*** PROVIDED PASSAGE Section Begins ***

Finding just the right level of withholding can be tricky, especially if you anticipate significant changes to your income or deductions.
The IRS isn't the only one who wants a piece of your paycheck - 41 states have a broad-based individual income tax. Only seven states lack an income tax altogether.
Health savings accounts (HSA) provide an opportunity for people to save up for medical expenses using pre-tax dollars.
"A health savings account is an account that is specifically designed to be used with a high deductible insurance policy," notes Miriam Caldwell.
Contributions to a health savings account are tax-deductible. And as long as the funds are used to pay for medical expenses, distributions from a health savings account is tax-free. There are no restrictions on when the money must be spend, so the savings can accumulate from year to year until needed for a major medical expense.
This combination of tax-deductible savings plus tax-free distributions is a powerful money-saving combination, as Dana Anspach explains.

*** PROVIDED PASSAGE Section Ends ***
*** PROVIDED MATERIAL Section Begins ***

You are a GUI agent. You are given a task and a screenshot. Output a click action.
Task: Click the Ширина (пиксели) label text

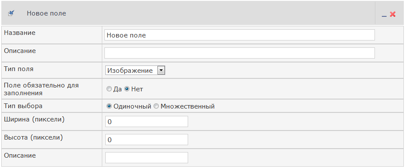click(x=34, y=119)
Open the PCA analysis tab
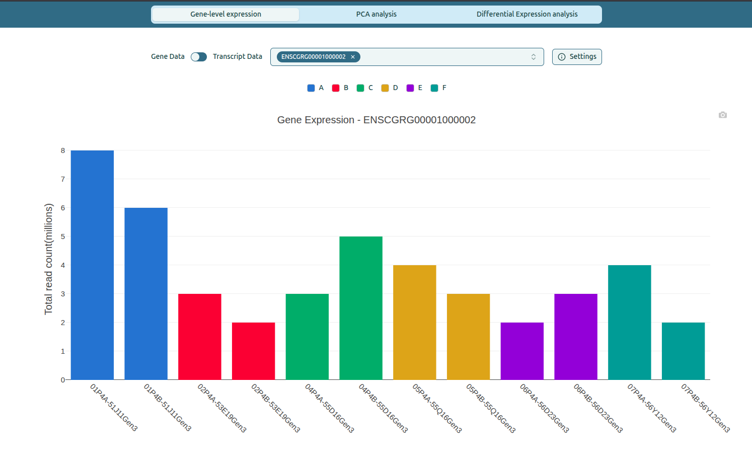 [375, 14]
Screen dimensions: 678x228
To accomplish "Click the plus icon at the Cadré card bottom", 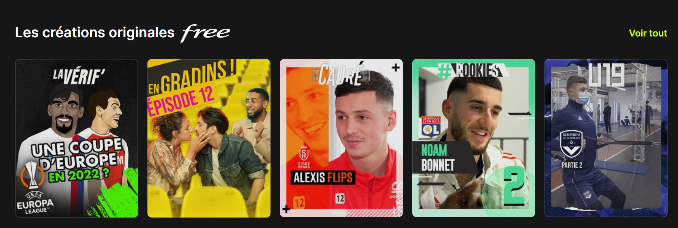I will click(286, 209).
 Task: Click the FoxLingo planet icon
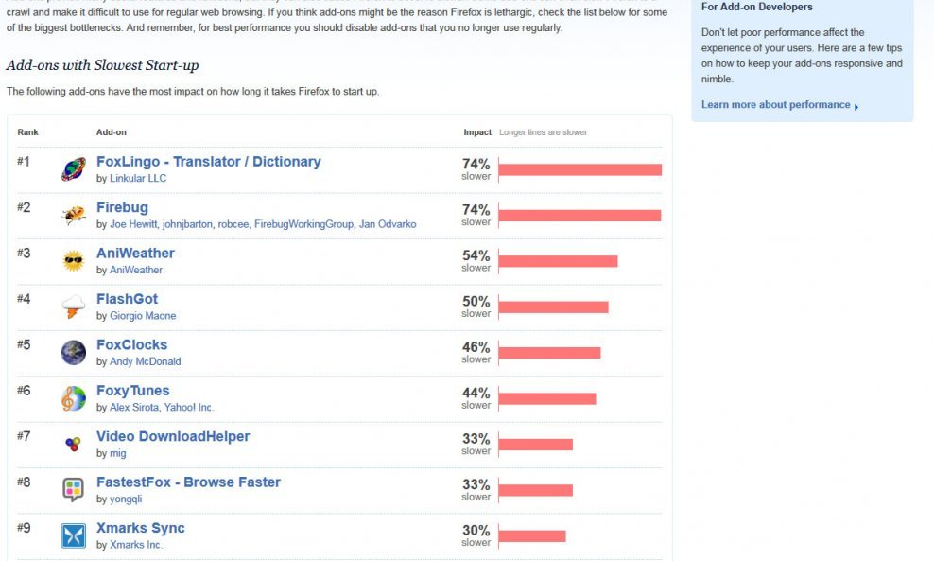74,169
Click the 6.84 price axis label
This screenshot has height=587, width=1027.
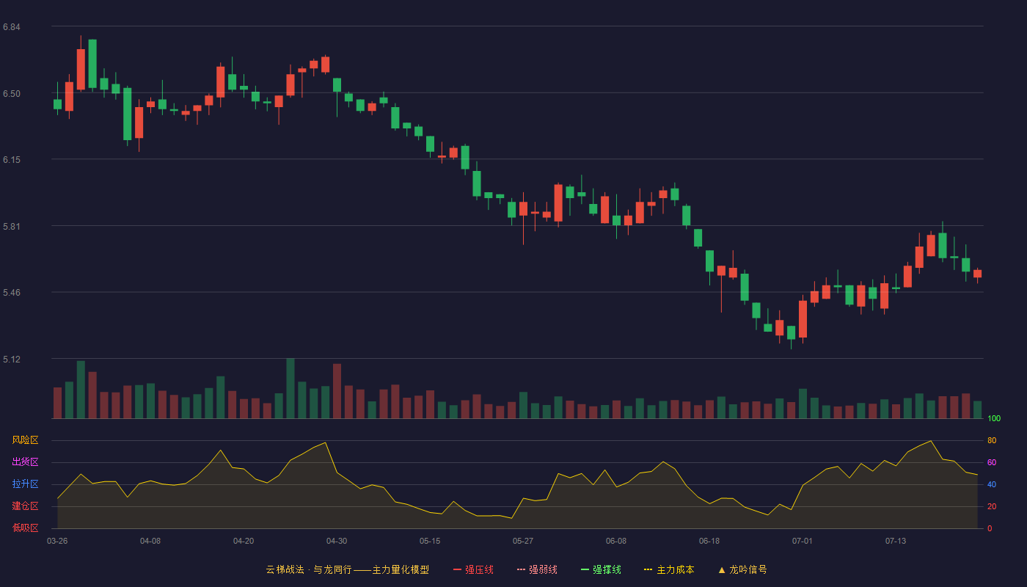coord(11,27)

*** PROVIDED MATERIAL Section Ends ***

## [WHAT YOU WILL DO]
[A] According to the passage on taxes and health savings accounts, how many states have no income tax at all?
[B] Answer yes or no for each statement according to the passage on taxes and health savings accounts, and quote the words that decide it: (i) Contributions to a health savings account are tax-deductible. (ii) Money in a health savings account must be spent in the year it is contributed. (iii) A health savings account is meant to be paired with a high deductible insurance policy.
[C] Proceed with the passage on taxes and health savings accounts, starting after its final sentence.
The records play no part in the tasks that come next.

## [LIST OF ANSWERS]
[A] Seven states.

[B]
(i) Yes: "Contributions to a health savings account are tax-deductible."
(ii) No: "the savings can accumulate from year to year until needed for a major medical expense."
(iii) Yes: "specifically designed to be used with a high deductible insurance policy"

[C]
To be eligible for the deduction, individuals need to be covered by an HSA-compatible high deductible health insurance plan.
Did you relocate for work last year? If so, you might be able to deduct the cost of moving.
Moving expenses are deducted if a person started a new job and the new job is located at least 50 miles farther from your old home than the distance between your old home and your old job. This deduction is available for employees and self-employed people who relocated for work, and for Americans working abroad who retire and move back to the United States.
Employees who pay for any work-related expenses out of their own pocket may be able to deduct those expenses on their tax return.